AT&T feature on cell donor wins Ragan award
A diabetic employee received a donation of pancreatic cells into his liver. Turns out the cell donor was a co-worker’s son, who tragically died in a car wreck.
Michael Schofield, a diabetic AT&T employee, needed an experimental procedure that required a donation of pancreatic cells for his liver.
His co-worker Elizabeth Baptiste was the grieving mother of a young man who died in a car crash, but had left instructions that he wanted to be an organ donor.
Somehow fate brought the two together when Michael Baptiste’s cells ended up in Schofield in an experimental, life-saving treatment. To the surprise of Schofield and Elizabeth Baptiste, they both worked at AT&T.

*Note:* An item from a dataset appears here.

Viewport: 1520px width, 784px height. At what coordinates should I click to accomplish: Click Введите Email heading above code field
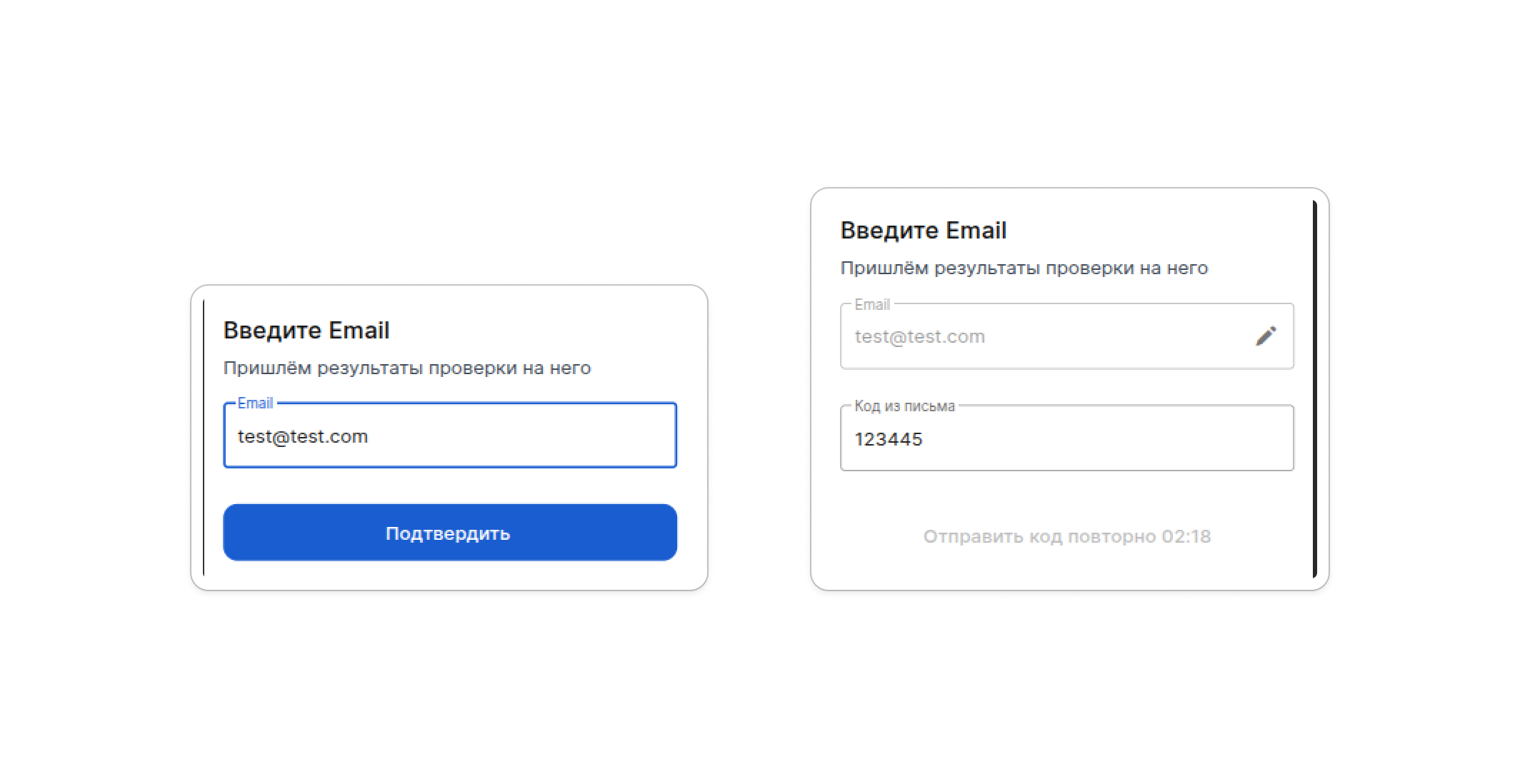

The story about this remarkable event wins first place in Ragan’s 2013 Employee Communications Awards for Best Long Feature Article. AT&T Insider staff writer Jessica Horton told the story in an internal article, and CNN followed up on it after AT&T also posted it externally.
Although this was primarily a human-interest story, it reminded employees of AT&T’s health benefits, the company reports. The transplant of pancreatic cells into a diabetic patient’s liver was new and had never before been funded by a private health care plan, AT&T states.

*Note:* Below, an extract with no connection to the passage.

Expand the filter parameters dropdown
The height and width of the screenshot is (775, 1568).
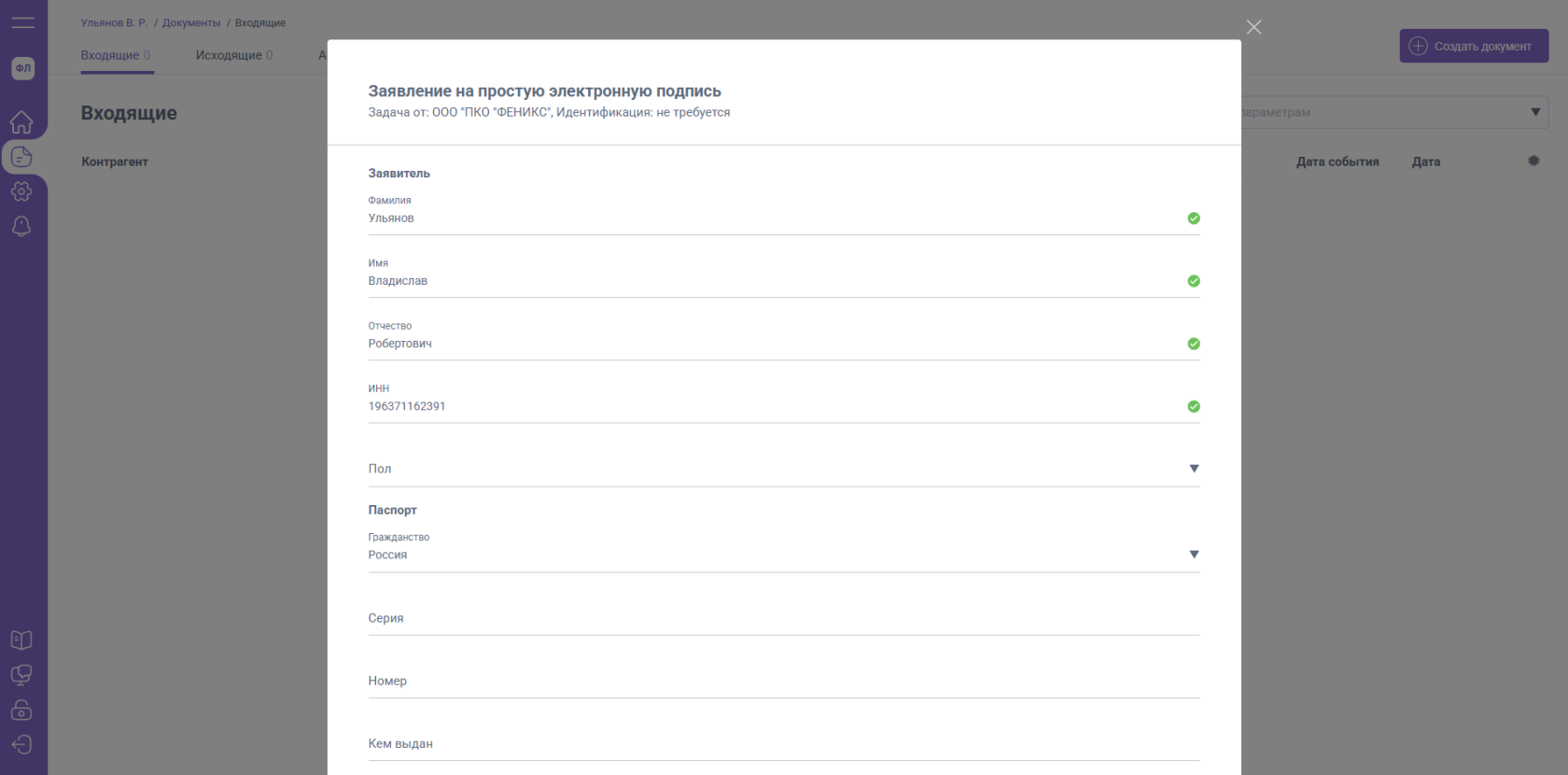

The article generated more than 21,000 hits and 845 thumbs ups, AT&T says. And get a load of the kind of employee comments it received.
“I have always been on the fence about becoming an organ donor,” one employee wrote. “Your story has convinced me that it is the right thing to do. If one day something were to happen to me, I could hopefully help someone else have a chance at life. Thanks for sharing.”